## What you need to do
Whenever a line of the entries below holds the string "computer", copy that line and return it.
== Records for this task
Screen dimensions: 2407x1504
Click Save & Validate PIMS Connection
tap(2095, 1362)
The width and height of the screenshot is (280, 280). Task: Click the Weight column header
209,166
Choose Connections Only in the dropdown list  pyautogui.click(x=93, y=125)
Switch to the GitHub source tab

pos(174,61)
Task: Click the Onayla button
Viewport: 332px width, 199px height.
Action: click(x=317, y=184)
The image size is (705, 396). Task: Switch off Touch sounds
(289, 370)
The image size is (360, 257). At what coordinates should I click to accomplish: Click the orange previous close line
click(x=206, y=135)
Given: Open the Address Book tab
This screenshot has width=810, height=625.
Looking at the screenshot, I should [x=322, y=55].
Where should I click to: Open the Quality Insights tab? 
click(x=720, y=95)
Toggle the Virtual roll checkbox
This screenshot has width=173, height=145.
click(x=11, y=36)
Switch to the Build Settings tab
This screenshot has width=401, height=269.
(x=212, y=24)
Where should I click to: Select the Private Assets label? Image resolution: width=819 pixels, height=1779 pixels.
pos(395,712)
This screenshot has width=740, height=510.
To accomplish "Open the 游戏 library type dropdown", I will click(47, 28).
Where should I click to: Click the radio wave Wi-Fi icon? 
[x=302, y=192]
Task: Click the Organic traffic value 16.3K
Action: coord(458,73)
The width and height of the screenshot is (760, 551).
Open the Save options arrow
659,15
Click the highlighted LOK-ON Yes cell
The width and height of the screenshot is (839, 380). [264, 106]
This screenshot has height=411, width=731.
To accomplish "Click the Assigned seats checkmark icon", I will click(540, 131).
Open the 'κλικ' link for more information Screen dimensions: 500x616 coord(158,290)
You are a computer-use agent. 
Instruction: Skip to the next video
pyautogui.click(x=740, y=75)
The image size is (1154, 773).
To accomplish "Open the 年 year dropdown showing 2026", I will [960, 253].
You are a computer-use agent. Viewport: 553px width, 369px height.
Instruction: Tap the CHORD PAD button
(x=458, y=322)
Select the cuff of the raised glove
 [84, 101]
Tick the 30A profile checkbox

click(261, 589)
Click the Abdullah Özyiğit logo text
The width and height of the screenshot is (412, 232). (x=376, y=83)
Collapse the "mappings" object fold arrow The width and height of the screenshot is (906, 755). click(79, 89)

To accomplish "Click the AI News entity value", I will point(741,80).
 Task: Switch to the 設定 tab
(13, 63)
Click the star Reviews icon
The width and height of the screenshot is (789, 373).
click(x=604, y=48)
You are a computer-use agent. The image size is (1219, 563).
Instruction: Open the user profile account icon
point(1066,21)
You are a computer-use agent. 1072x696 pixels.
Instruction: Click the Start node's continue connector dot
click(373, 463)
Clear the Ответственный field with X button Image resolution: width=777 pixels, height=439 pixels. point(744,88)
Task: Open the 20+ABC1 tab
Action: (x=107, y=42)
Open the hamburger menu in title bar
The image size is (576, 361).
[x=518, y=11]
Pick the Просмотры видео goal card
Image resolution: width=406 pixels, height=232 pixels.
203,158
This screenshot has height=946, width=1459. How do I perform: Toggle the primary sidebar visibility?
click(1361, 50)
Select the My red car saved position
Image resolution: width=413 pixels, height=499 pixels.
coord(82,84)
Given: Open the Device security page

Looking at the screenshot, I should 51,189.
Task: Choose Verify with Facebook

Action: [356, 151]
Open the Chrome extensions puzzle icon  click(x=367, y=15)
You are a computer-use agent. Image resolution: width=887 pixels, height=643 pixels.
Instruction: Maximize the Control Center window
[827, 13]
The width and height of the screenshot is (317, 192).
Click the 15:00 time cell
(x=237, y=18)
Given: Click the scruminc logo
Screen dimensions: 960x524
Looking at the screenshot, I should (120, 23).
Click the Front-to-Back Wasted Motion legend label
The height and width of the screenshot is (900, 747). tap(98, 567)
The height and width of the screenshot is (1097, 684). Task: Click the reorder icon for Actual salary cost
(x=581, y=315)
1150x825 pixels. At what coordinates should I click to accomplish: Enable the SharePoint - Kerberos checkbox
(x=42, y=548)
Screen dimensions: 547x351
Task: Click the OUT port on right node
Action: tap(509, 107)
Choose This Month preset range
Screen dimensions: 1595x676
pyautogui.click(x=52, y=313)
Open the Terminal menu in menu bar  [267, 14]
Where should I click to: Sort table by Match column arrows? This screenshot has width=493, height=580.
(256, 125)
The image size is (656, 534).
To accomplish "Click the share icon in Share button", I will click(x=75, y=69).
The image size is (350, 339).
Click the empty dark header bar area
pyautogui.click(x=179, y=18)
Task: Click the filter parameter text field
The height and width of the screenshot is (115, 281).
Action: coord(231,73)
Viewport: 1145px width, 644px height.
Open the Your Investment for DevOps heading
====
## Solution for this exercise
You are a computer-use agent. 
You are a computer-use agent. Viewport: 553px width, 369px height.
You are a computer-use agent. The image size is (1219, 563).
You are a computer-use agent. 1072x696 pixels.
You are a computer-use agent. Image resolution: width=887 pixels, height=643 pixels.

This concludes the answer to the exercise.